Ein weiterer Punkt sind die Jobs in der Baubranche selber. Es ist mindestens fraglich ob die ca. 2 Mio Jobs in der Baubranche, die seit 2007 abgebaut wurden (von 7,7 Mio. auf 5,7 Mio.) alle zurück kommen. Im Jahr 2000, also vor der Boomzeit am Housingmarkt, waren ca. 6,7 Mio. in der Baubranche beschäftigt. Grob könnte folglich abgeleitet werden, ungefähr 1 Mio. Jobs bubble-bedingt waren und folglich nicht zurückkommen.
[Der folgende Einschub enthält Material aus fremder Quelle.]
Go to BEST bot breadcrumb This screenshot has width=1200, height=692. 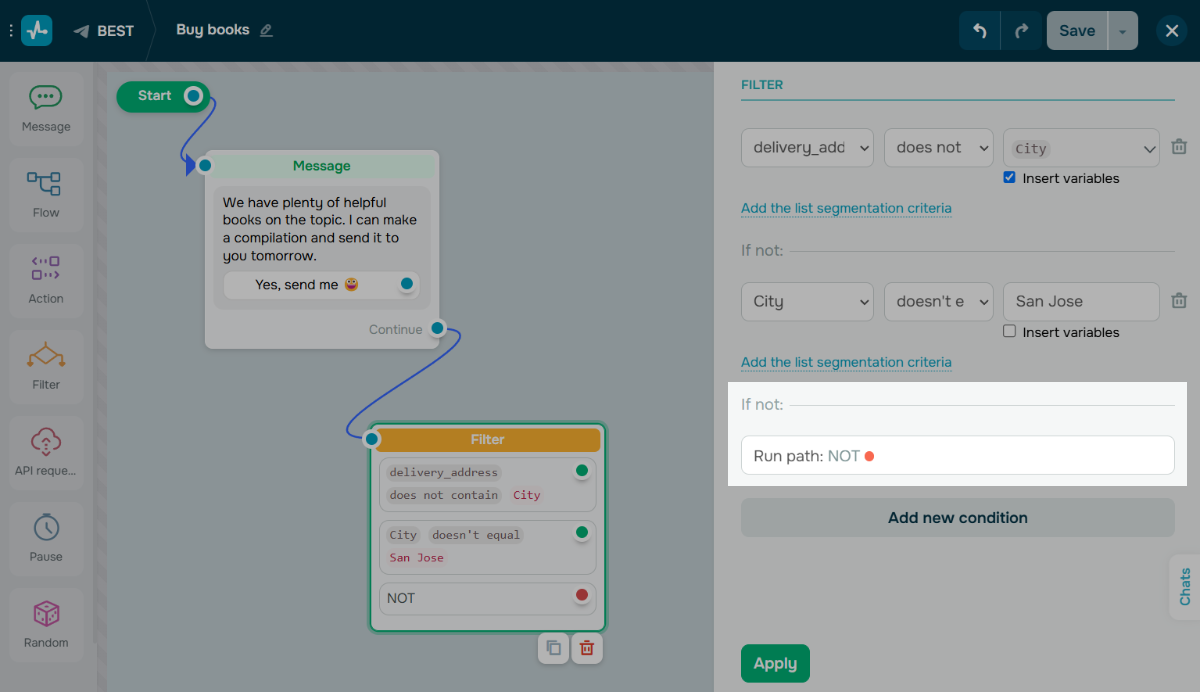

Eine Frage zum Fazit: An welche Bereiche des Dienstleistungssektors denken Sie dabei? Welche Freiheiten benötigt das Unternehmertum Ihrer Meinung nach in D am dringlichsten?
@Marco Pfahl
Einen Überblick über die Reformbedürftigkeit des Dienstleistungssektors gibt Wolf Schäfer in seinem BLOG-Beitrag „Wachstumsbremse: Dienstleistungen in Europa“ und im neusten OECD Employment Outlook.
Wo Unternehmertum in Deutschland behindert wird, finden Sie für den Bereich des Maschinen- und Anlagebaus in meinem BLOG-Beitrag „Was Unternehmer wollen“.
Ein interessantes Papier zur „Amerisclerosis?“ haben Olivier Coibion, Yuriy Gorodnichenko und Dmitri Koustas geschrieben.